Sunday, December 2, 2007


queerness first entered my radar as transgendered.

one reason why, growing up, i never thought of myself as homosexual was that i was told that homosexuals were men who wanted to be women. since i wanted nothing of the sort, + still don't, for years i deceived myself that my strong physical attraction towards certain men did not make me gay--just a 'man's man.'

even before my first misunderstanding of homosexuality, the concept of transgendered entered my imagination. i remember that, when i was four or no more than five, my mother gave me an old discarded women's purse to play with (such were the toys of sissy trailer trash like me). she told me the purse had belonged to my grandmother, but my grandmother no longer needed it. i thought that this statement meant that in old age people changed sexes because, by my childish logic, the only reason my grandmother would no longer need her purse was that she was becoming a man.

i have not yet become acquainted with (to my knowledge) a transgendered person. my small circle friends includes straight people, gay men, and lesbians. i had a long relationship with a bisexual man once, + a friend of mine now is bisexual. but no transgendered people.

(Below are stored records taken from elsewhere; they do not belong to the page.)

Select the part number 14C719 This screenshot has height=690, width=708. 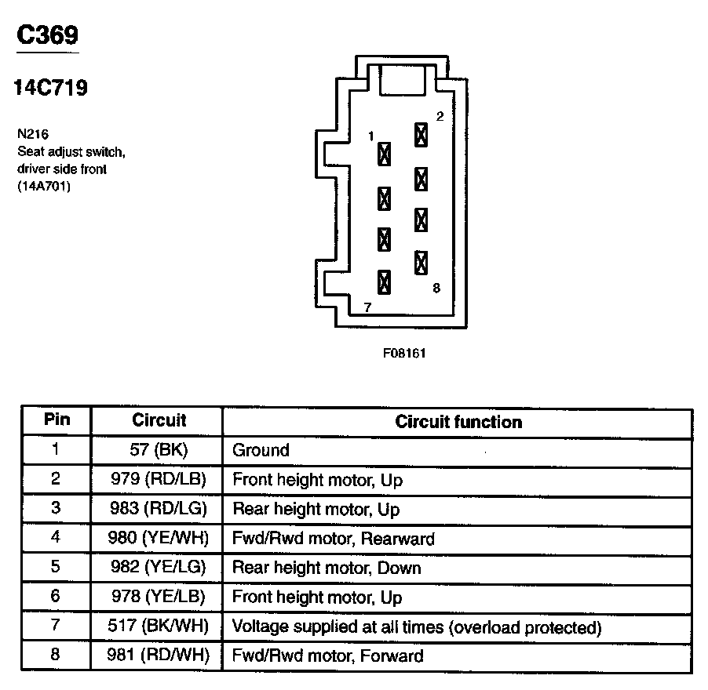50,88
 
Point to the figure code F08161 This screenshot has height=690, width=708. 404,353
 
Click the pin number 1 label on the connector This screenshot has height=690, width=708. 370,136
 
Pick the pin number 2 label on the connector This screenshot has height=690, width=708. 440,117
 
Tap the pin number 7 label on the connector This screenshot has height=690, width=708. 366,307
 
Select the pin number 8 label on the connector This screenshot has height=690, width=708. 436,289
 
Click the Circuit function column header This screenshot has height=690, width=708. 458,422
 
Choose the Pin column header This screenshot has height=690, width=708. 57,420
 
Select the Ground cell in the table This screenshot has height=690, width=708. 261,450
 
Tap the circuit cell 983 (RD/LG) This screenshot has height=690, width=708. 157,509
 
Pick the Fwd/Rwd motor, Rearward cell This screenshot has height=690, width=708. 334,539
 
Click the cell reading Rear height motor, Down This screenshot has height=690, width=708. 327,568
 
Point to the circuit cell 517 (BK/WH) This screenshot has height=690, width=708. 157,627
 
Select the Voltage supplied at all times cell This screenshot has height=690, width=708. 417,627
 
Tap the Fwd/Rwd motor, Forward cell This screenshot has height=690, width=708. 327,656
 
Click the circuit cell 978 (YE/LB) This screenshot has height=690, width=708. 157,597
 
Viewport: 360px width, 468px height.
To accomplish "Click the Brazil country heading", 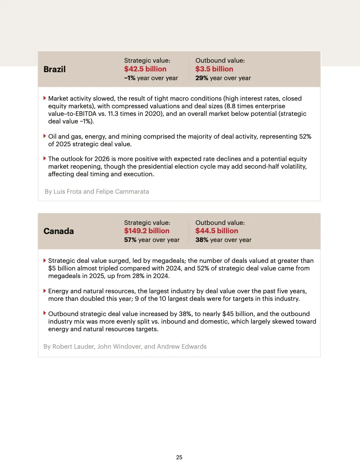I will (x=55, y=69).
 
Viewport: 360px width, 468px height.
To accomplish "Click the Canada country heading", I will (x=59, y=231).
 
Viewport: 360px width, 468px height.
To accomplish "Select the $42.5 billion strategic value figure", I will (x=145, y=69).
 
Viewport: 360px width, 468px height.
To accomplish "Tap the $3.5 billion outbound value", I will (x=214, y=69).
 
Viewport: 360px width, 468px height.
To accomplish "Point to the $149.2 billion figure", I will (x=147, y=231).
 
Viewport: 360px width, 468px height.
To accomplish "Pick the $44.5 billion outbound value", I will (x=217, y=231).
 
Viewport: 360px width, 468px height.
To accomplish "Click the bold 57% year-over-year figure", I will (x=130, y=240).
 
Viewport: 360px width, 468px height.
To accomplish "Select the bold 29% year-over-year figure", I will (x=202, y=78).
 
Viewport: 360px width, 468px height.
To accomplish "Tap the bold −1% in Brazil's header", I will (x=130, y=78).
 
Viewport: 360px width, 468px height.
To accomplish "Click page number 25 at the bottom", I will (x=179, y=457).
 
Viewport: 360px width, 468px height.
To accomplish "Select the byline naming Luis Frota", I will (x=97, y=191).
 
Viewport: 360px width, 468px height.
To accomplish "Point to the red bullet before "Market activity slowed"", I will (x=45, y=98).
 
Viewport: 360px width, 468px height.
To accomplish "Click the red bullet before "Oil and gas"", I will (x=45, y=136).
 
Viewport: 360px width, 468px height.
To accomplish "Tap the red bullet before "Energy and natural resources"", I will (x=45, y=291).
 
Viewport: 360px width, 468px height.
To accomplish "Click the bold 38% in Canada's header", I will (x=202, y=240).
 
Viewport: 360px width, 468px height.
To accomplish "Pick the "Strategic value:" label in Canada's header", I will (x=147, y=223).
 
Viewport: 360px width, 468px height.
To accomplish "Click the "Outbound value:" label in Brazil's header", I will (x=220, y=60).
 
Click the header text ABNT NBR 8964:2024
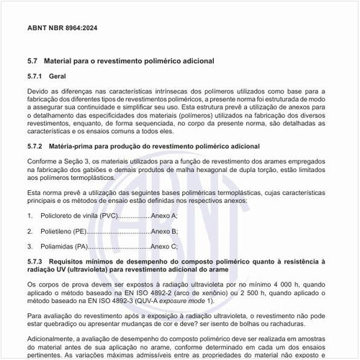63,28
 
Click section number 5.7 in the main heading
32,62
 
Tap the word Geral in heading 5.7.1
55,76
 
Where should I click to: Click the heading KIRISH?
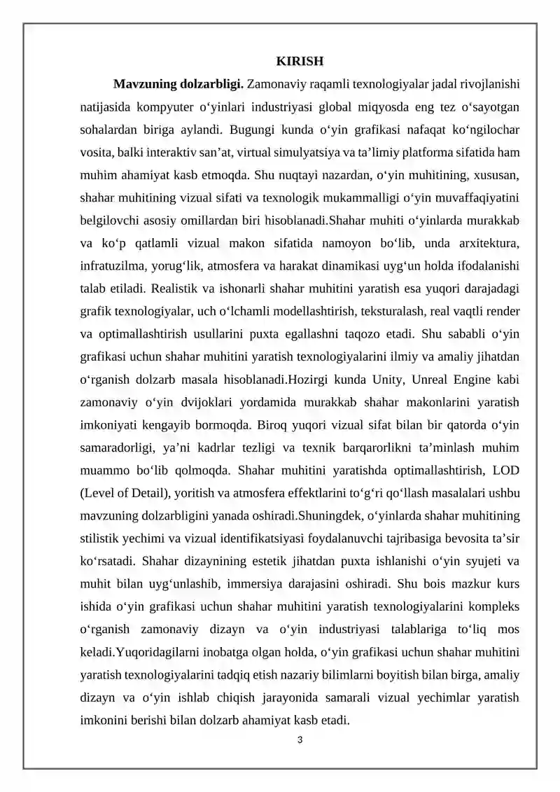tap(298, 61)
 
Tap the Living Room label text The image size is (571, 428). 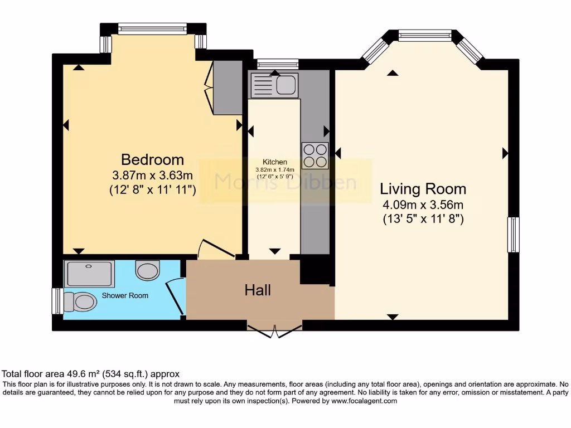coord(423,188)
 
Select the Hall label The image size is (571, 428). coord(258,290)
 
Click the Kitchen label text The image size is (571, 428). coord(275,162)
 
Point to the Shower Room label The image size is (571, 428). coord(125,295)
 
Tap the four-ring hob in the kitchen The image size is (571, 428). coord(315,155)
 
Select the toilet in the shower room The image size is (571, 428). coord(80,301)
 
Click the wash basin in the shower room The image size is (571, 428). coord(147,270)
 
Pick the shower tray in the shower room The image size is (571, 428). coord(89,273)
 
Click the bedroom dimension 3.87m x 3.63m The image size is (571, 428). coord(152,175)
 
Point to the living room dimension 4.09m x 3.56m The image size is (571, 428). coord(423,204)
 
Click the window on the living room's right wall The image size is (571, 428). coord(513,234)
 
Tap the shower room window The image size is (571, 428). coord(57,301)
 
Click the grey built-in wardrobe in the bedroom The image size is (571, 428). coord(227,87)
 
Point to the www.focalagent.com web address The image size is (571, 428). coord(364,401)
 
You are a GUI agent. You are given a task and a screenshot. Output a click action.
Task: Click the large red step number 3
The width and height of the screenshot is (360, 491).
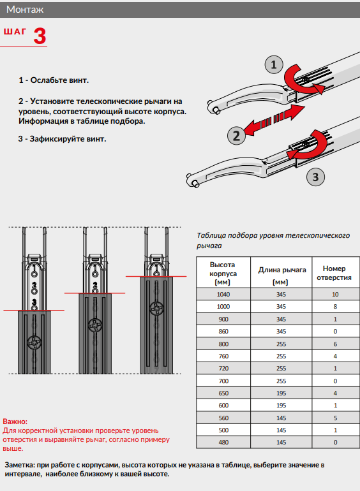pyautogui.click(x=40, y=36)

when sandra bernhard performed for an aids benefit in raleigh a few years ago, she mulled over the politically correct 'lgbt' printed on all the promotions for the event. she asked the gay men in the large audience to applaud (big roar of applause), then the lesbians (big roar, again), then the bisexuals (a healthy, though more subdued, applause), + then the transgendered (nothing--you could hear crickets chirping). she smirked + said, 'just as i thought.'

where were the transgendered people?

today i'm happy that transgendered people consider themselves a part of the queer struggle for equality + justice. years ago my impression was that transgendered people objected to being associated with gayness. i remember a male-to-female transsexual proclaiming proudly on an old phil donahue show, 'i have always been a strict heterosexual,' with a strong air of disgust at even the thought that she might be grouped with gays.

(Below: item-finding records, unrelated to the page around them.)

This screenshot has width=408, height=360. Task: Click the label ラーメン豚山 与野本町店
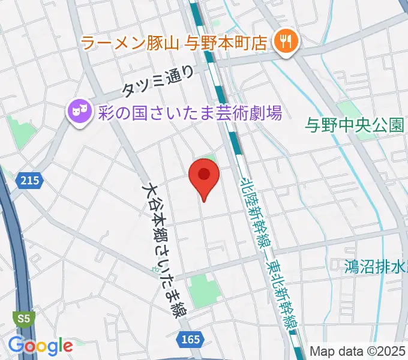pyautogui.click(x=173, y=42)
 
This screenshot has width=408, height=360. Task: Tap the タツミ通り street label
pyautogui.click(x=158, y=81)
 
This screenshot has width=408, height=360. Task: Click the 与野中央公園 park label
pyautogui.click(x=354, y=125)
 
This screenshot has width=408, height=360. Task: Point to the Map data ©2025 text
pyautogui.click(x=358, y=352)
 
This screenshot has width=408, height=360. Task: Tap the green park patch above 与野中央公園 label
pyautogui.click(x=349, y=109)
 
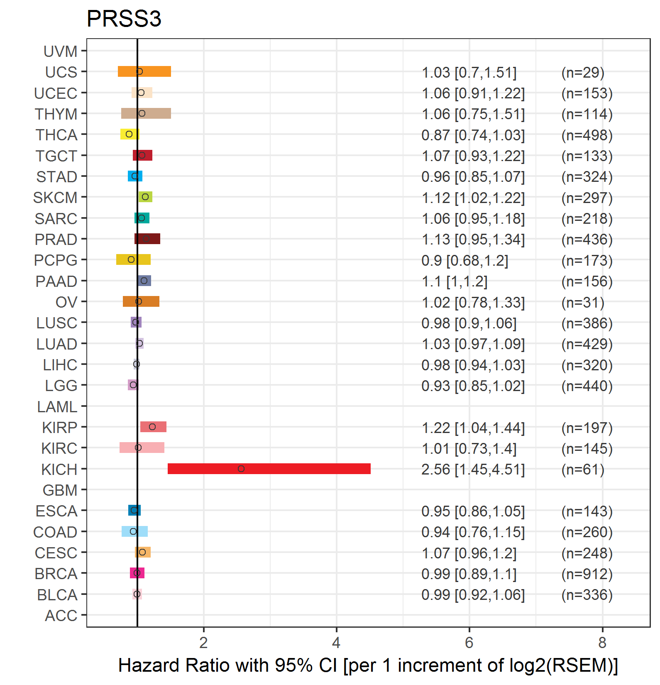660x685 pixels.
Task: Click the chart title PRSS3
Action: click(x=124, y=19)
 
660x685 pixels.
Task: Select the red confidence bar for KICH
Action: click(x=269, y=469)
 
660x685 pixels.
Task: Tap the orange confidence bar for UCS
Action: click(x=144, y=71)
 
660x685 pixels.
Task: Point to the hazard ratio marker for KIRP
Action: click(x=152, y=427)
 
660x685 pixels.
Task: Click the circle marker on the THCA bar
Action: click(x=129, y=134)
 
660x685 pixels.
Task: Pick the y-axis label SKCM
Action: click(x=55, y=198)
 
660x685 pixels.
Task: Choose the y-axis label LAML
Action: click(x=57, y=407)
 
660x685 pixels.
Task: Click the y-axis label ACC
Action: click(x=61, y=616)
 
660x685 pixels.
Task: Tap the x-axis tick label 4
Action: click(x=336, y=643)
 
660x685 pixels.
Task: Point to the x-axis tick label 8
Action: click(x=602, y=643)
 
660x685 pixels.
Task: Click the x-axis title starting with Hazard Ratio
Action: click(x=368, y=665)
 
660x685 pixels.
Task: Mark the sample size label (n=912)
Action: click(x=587, y=574)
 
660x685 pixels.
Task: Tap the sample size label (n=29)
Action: click(x=583, y=73)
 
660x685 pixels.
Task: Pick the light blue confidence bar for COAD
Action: click(x=134, y=531)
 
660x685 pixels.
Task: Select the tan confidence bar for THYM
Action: click(x=146, y=113)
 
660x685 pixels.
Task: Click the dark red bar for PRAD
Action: click(x=147, y=239)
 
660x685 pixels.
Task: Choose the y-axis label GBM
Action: click(x=60, y=490)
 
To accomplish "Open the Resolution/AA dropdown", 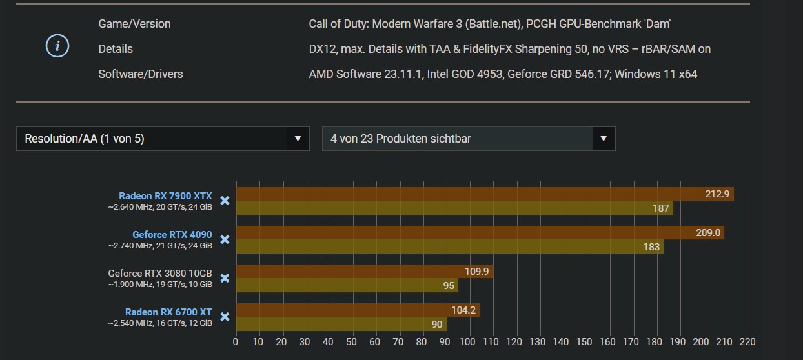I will coord(163,139).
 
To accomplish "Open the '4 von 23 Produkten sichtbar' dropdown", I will coord(468,139).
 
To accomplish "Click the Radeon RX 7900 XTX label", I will coord(165,196).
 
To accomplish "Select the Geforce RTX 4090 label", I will coord(172,235).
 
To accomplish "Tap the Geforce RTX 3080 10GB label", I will coord(160,274).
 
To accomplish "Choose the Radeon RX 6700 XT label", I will coord(168,312).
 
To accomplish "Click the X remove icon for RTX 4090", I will coord(225,239).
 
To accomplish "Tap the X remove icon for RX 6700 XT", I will coord(225,317).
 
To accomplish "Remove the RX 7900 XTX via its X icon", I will coord(225,201).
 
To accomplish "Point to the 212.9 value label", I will coord(717,194).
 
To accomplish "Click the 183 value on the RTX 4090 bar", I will coord(651,246).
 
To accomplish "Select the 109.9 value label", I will coord(477,272).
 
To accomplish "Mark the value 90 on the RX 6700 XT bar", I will coord(437,324).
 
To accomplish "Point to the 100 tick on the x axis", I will coord(468,342).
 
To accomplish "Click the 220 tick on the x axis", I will coord(747,342).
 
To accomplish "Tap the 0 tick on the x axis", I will coord(236,342).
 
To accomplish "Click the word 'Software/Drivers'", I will coord(141,74).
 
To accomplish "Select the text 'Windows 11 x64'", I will coord(656,74).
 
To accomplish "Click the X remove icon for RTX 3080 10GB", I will coord(225,278).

thus, as i came to accept myself as gay, my impression of the transgendered was that they were gays + lesbians who did not accept their homosexual natures.

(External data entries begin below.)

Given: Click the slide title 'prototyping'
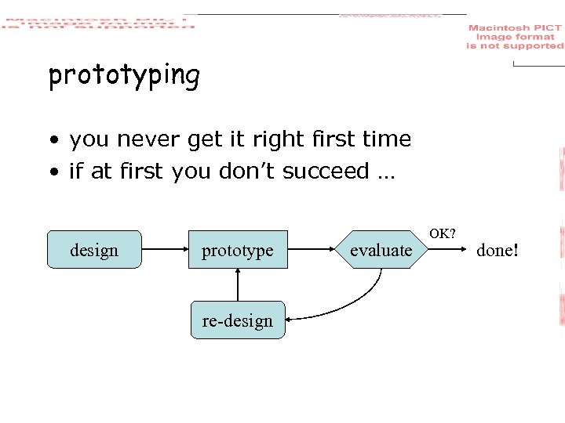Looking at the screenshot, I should pos(124,76).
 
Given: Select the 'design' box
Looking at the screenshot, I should pos(94,250).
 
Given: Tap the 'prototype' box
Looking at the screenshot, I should pos(237,250).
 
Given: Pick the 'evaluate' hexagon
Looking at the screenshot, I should pos(381,250).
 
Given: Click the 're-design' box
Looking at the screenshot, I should pos(237,320).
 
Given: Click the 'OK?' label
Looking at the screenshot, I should pos(443,233).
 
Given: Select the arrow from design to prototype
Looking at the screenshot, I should pos(165,250).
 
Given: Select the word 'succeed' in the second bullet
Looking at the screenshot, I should pos(326,171).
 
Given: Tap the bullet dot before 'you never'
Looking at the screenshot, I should pos(53,141).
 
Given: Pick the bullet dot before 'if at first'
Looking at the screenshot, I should pos(53,172).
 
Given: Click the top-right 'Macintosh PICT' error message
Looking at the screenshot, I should pos(515,37).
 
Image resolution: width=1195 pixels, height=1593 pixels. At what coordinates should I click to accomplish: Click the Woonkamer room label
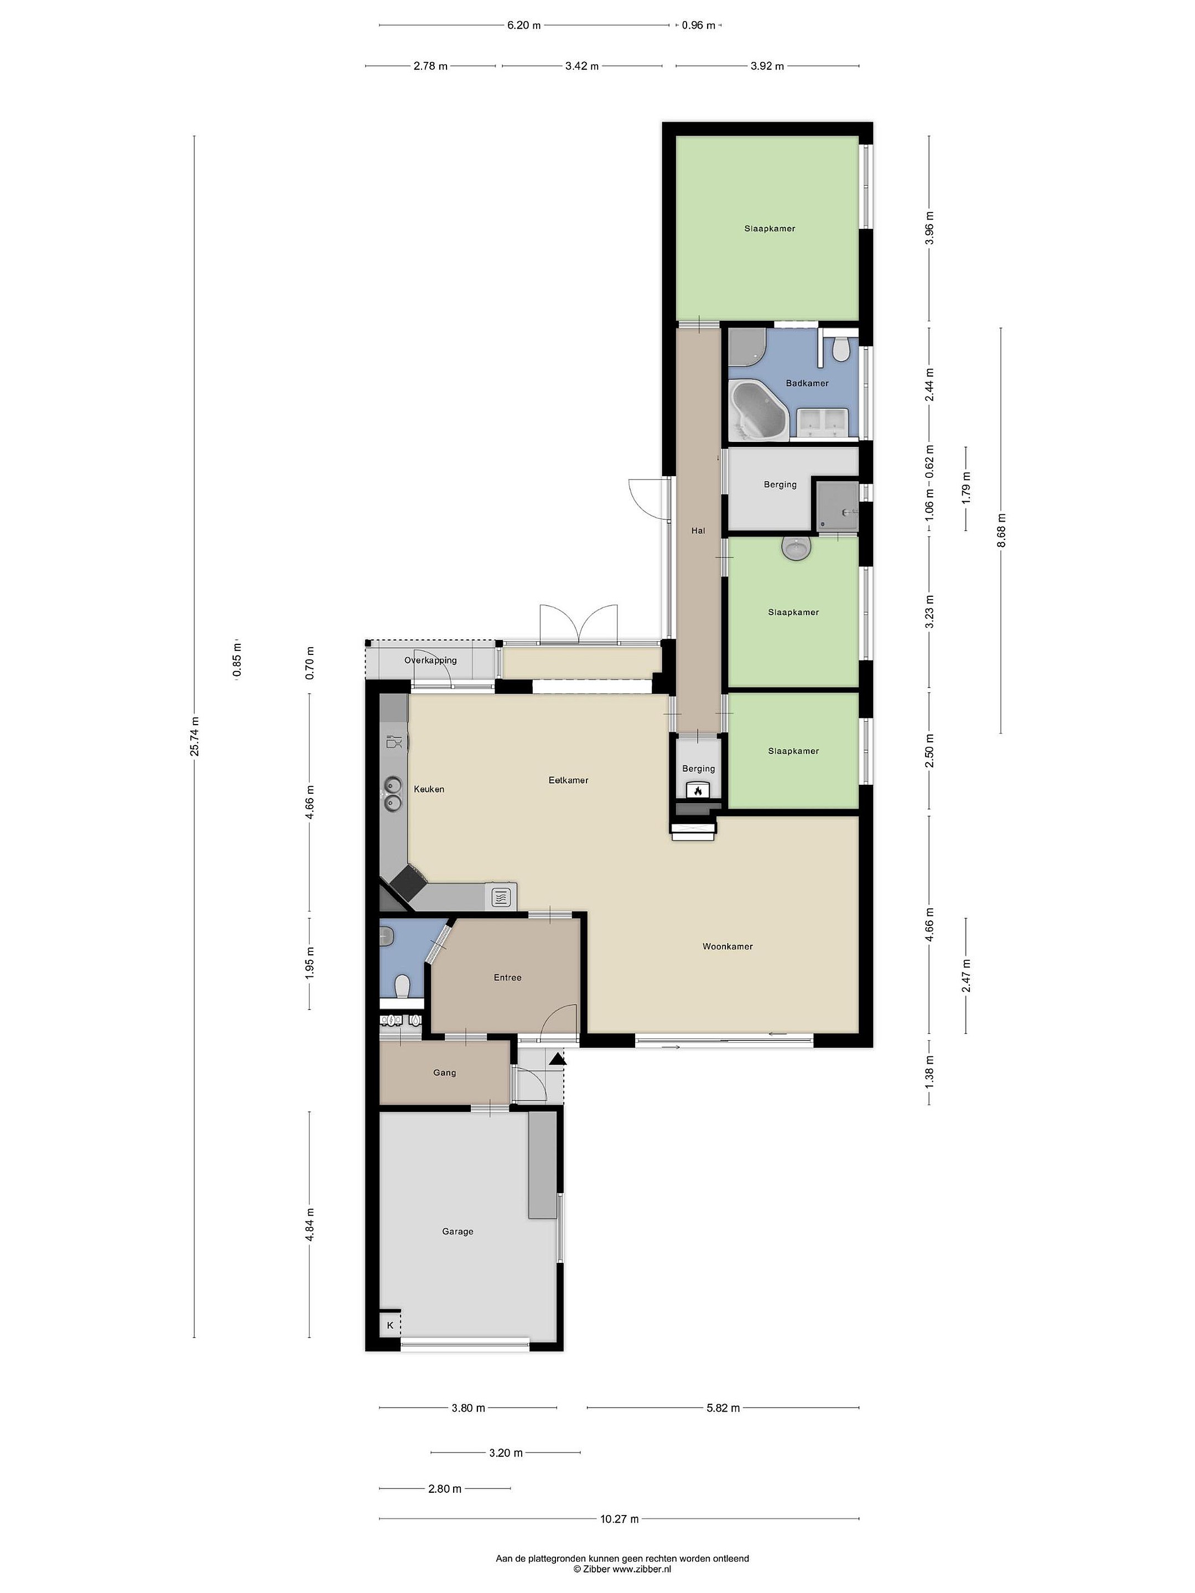(x=728, y=946)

i understand things differently now, but lacking transgendered friends, i find myself limited in my understanding + empathy. i want the transgendered to enjoy the same rights, respect, and opportunities as everyone else, but as a gay man, i don't particularly identify with them apart from our shared humanity.

i don't want to be a woman. i like women. i like men even more (or, rather, i like men + cock). if a friend of mine wanted to change sexes, i would support him or her + do my best to remain friends. if a boyfriend of mine wanted to change sexes, however, i would no longer be interested in the person sexually. or, more accurately, i cannot now imagine that i could be ... simply because i like men sexually, not women, not even women who used to be men.

maybe this is bigotry. or superficiality. i'm just trying honestly to assess my feelings on this issue. so i guess what i'm saying is that as a gay man of 54, i identify strongly with three-fourths of 'lgbt'--i still need to get used to the idea that the 't's' are legitimately in league with my own struggle for equality + justice.